In Taipei 101, belt trusses below level 27 are two stories deep at levels 9, 19 and 27. For upper floors, the belt trusses are single story deep, every 8 floors tying main perimeter columns by cross bracing. These belt trusses gather and transfer perimeter weight to two super columns on each face.
Outriggers in Taipei 101 were formed by vertically bracing two adjacent floor girders through occupied space, every 8 floors, just like bamboo joints. Two minor outriggers connect the core’s central columns with sloping I-shaped columns. This floor was dedicated to storage and mechanical equipment as open space is occupied by trusses.

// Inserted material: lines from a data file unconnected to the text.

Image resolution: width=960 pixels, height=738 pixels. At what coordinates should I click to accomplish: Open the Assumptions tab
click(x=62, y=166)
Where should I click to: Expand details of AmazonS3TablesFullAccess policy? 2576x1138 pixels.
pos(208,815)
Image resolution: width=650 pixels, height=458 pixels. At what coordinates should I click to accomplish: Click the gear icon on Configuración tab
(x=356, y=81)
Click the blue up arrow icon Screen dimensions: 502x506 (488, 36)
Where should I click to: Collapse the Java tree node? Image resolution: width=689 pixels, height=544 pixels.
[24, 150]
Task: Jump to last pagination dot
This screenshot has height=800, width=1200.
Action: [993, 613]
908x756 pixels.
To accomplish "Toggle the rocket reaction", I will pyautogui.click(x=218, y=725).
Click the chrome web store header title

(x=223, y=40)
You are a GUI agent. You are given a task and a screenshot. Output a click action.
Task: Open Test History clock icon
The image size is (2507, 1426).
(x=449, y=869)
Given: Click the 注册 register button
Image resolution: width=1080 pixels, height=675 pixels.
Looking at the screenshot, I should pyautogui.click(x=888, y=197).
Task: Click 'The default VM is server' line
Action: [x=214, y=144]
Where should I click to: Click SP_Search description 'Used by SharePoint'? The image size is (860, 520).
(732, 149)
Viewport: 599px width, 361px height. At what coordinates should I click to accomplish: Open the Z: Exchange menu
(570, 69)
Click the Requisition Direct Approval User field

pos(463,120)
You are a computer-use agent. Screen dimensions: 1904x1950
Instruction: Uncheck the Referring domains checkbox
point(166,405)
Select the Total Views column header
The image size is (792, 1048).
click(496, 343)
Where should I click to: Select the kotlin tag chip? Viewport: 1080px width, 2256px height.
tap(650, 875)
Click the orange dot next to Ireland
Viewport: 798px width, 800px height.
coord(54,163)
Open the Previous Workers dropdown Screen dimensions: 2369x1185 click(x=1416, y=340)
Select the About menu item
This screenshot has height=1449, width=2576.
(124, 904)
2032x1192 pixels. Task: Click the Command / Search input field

Now let us talk about the Mass Damper used in the building. At the top of the building between 86th and 92nd floors, is a huge pendulum which is called a Tuned mass damper or just TMD. This pendulum counters the wind force and reduces sway of the building in the typhoons. The occupant comfort is also increased during strong winds due to the damper.
This damper uses building motion to push and pull giant shock absorbers to convert motion to heat by forcing fluid through small internal openings. When the building sways the mass will tend to move in the opposite direction. This removed energy from the building due to wind oscillations and reduced movement.
The pendulum is of 726 tons and 6 meters diameter. It is built up from stacked steel plates and weight is equal to 0.24% of the total building weight. Recently a typhoon of category 5 caused the damper to sway a record 100 centimetres or 39 inches.
Two additional 7-tonne dampers control the oscillations for the 60-m-tall pinnacle rising from the hundred and one level. In the event of an earthquake the sudden shock locks the mass for safety during seismic events.
Taipei 101 is a very special building in the world of engineering and architecture. Its ability to take on every challenge thrown by nature is remarkable and it will remain an icon for years to come.